Christians are the most persecuted group in the Middle East, indeed in the world today, according to Lyle Shelton of the Australian Christian Lobby, who spoke at the 2016 St Thomas More Society Christmas Party on 22 November.
“In the Middle East, Christians are losing their lives, losing their homes, their livelihoods, and being displaced from where they have lived for centuries,” Mr Shelton told the Catholic lawyers gathering.
“The western media has largely ignored this persecution for reasons of political correctness.”
Mr Shelton, speaking in the Speaker’s Garden of Parliament House, referred to the life-size statue of St Thomas More, Chancellor of England at the time of King Henry VIII.
“Lawyers ought imitate More, standing up for human dignity. Practices such as abortion, euthanasia, commercial surrogacy, same sex ‘marriage’, (and) treatment of gender as a ‘social construct’ are an assault on human dignity.”
According to Mr Shelton, “Accompanying such practices is an assault on freedom of speech, such that it is increasingly difficult to discuss such matters without sanctions from the thought police.”
“The attack on Archbishop Porteous, the Catholic Archbishop of Hobart, is symptomatic of an unwillingness to have genuine dialogue.”

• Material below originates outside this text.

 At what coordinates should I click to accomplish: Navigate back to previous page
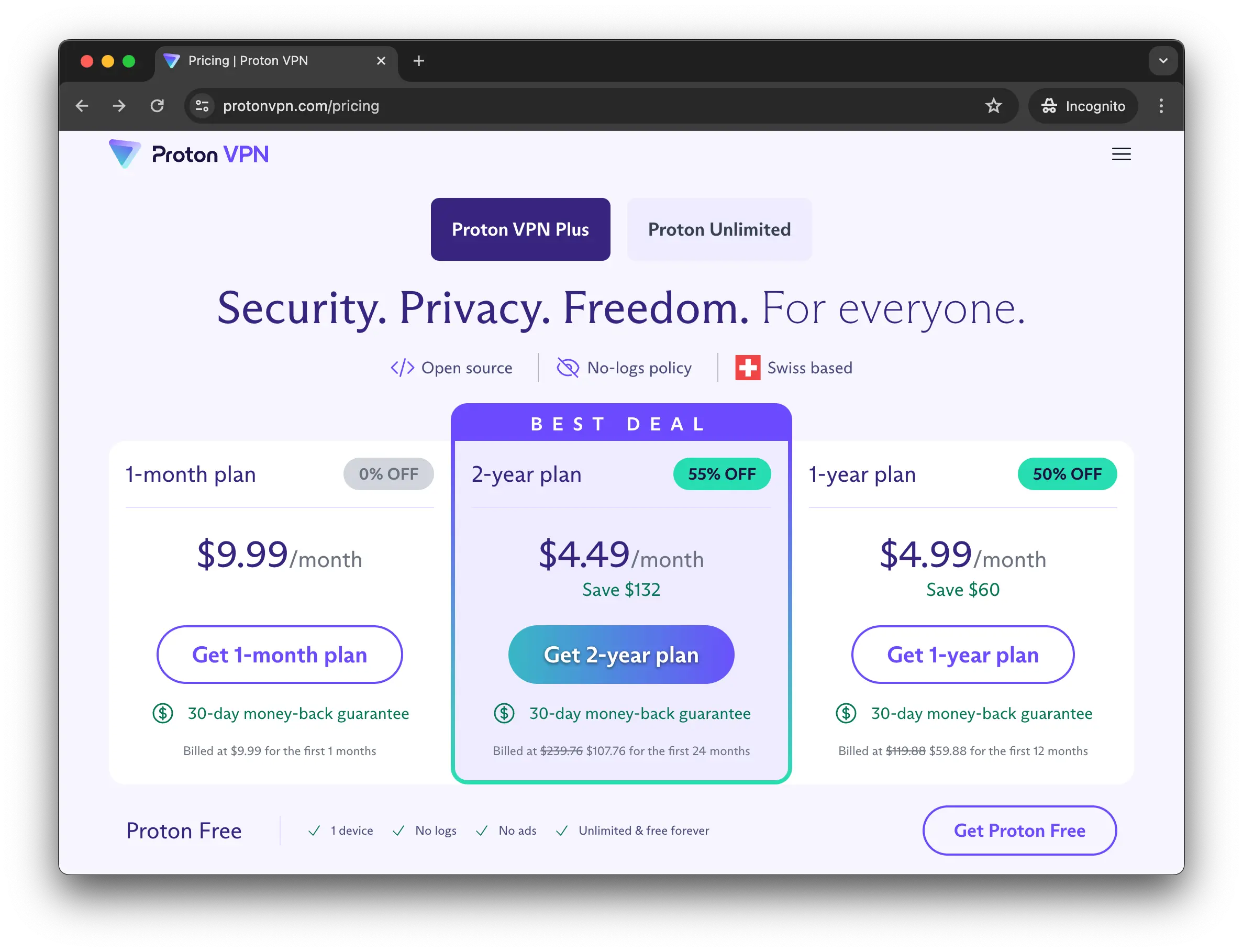point(82,105)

“Respect for human life, and for marriage and family, at least theoretically, has been a distinguishing aspect of western society, since the development of Christianity.”

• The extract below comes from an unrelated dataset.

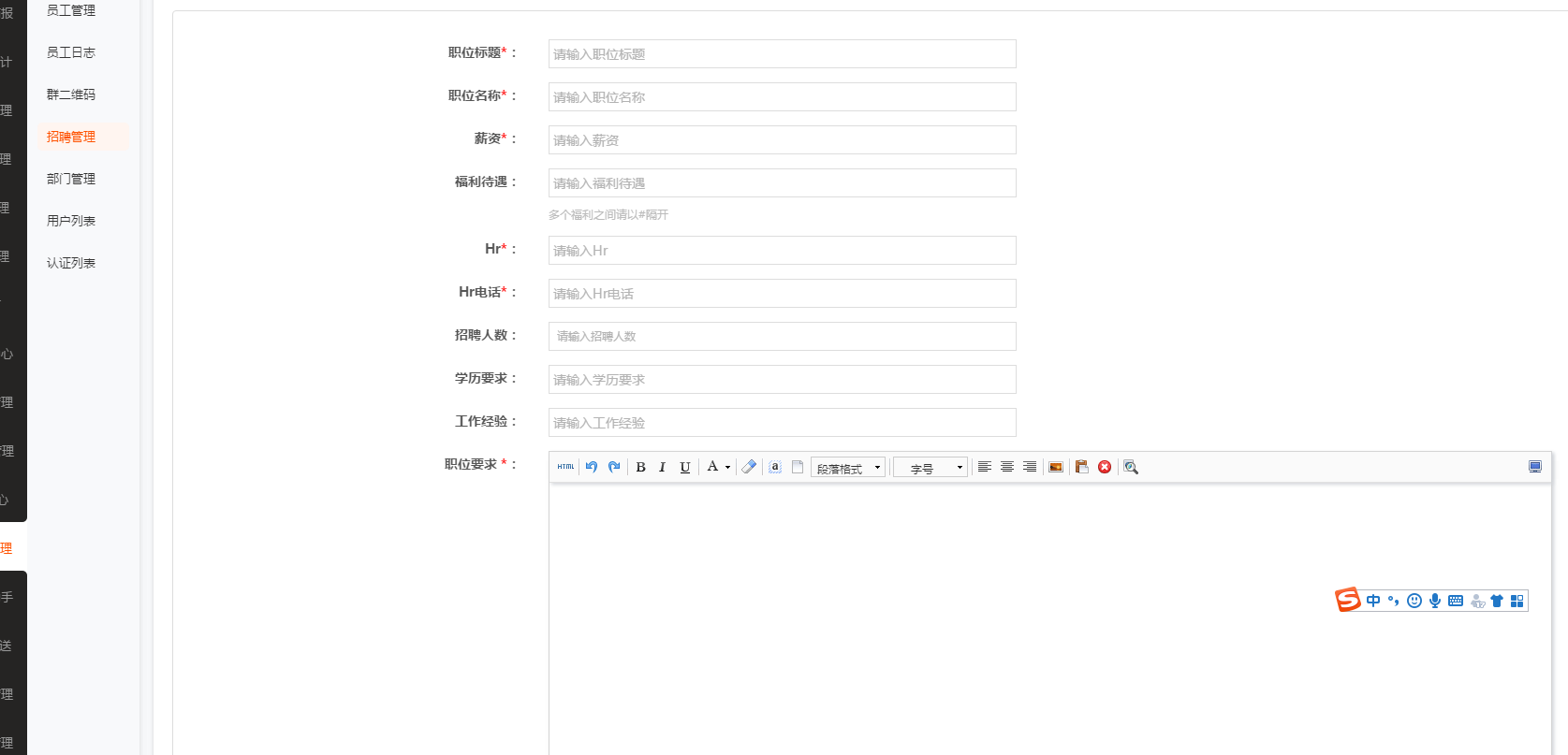Viewport: 1568px width, 755px height.
Task: Click the font color A swatch
Action: [712, 467]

“The Australian Christian Lobby with some 80,000 supporters argues for truth, and the rights of conscience, which are the basis of a decent society.”
The gathering was sponsored by Damien Tudehope MP, chair of the Parliamentary Committee on the Independent Commission Against Corruption, and attended by parliamentarians from both sides of politics, as well as lawyers.
The St Thomas More Society is not a political organisation, and includes supporters of all major political parties.
According to the President of the Society, Michael McAuley, the issues Lyle Shelton and the Australian Christian Lobby are raising, are matters of human rights which transcend political issues about which there can be legitimate differences.